*SHORT EXERCISE*: Rewrite the entries below, changing each "Image resolution" to "Screen resolution" and keeping everything else the same. Leave the pictures out.

[Rows from a screen grounding dataset]
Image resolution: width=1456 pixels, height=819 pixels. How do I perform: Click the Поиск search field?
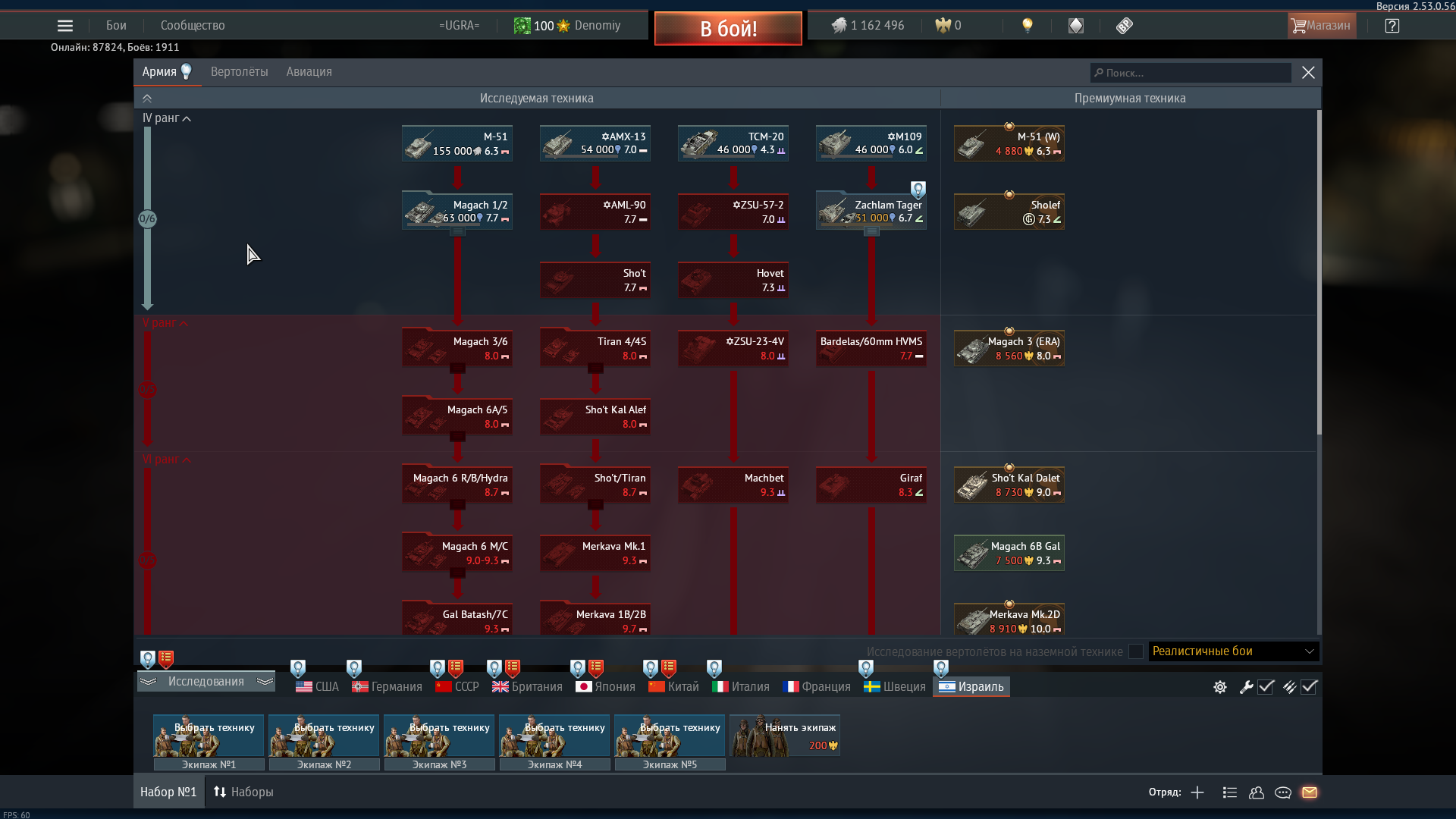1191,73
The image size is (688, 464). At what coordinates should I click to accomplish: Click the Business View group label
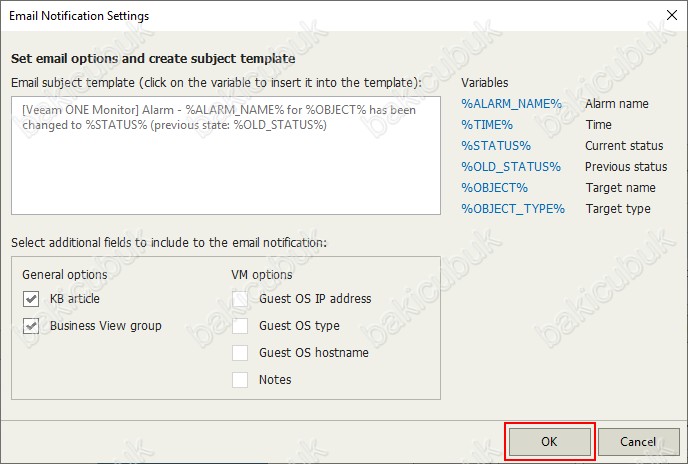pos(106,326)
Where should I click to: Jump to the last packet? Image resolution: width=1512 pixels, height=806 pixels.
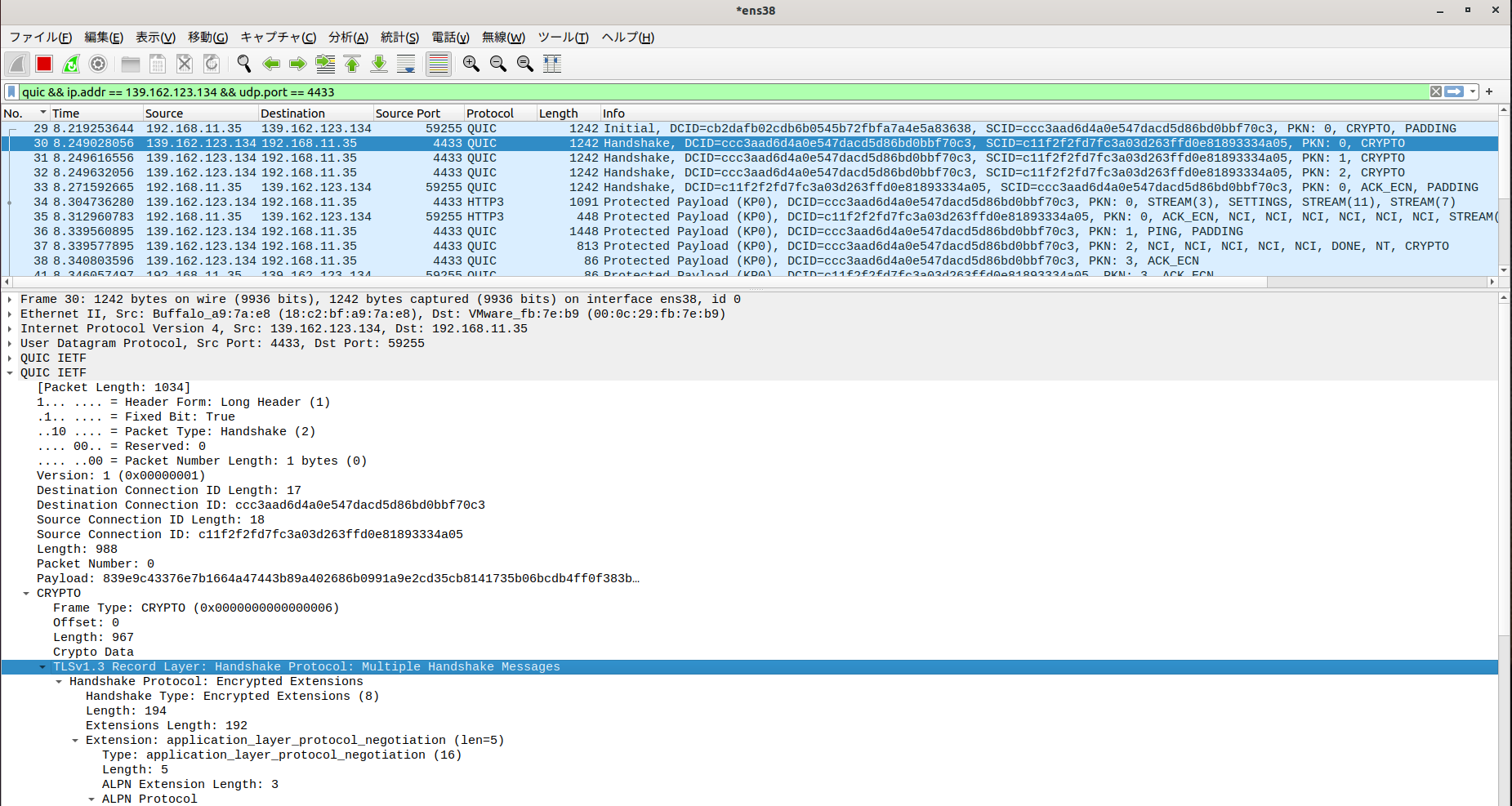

*REPLY*:
Screen resolution: width=1456 pixels, height=819 pixels. How do I perform: Click the Поиск search field?
1191,73
The image size is (688, 464). At what coordinates should I click to accomplish: Click the Business View group label
pos(106,326)
Where should I click to: Jump to the last packet? Screen resolution: width=1512 pixels, height=806 pixels.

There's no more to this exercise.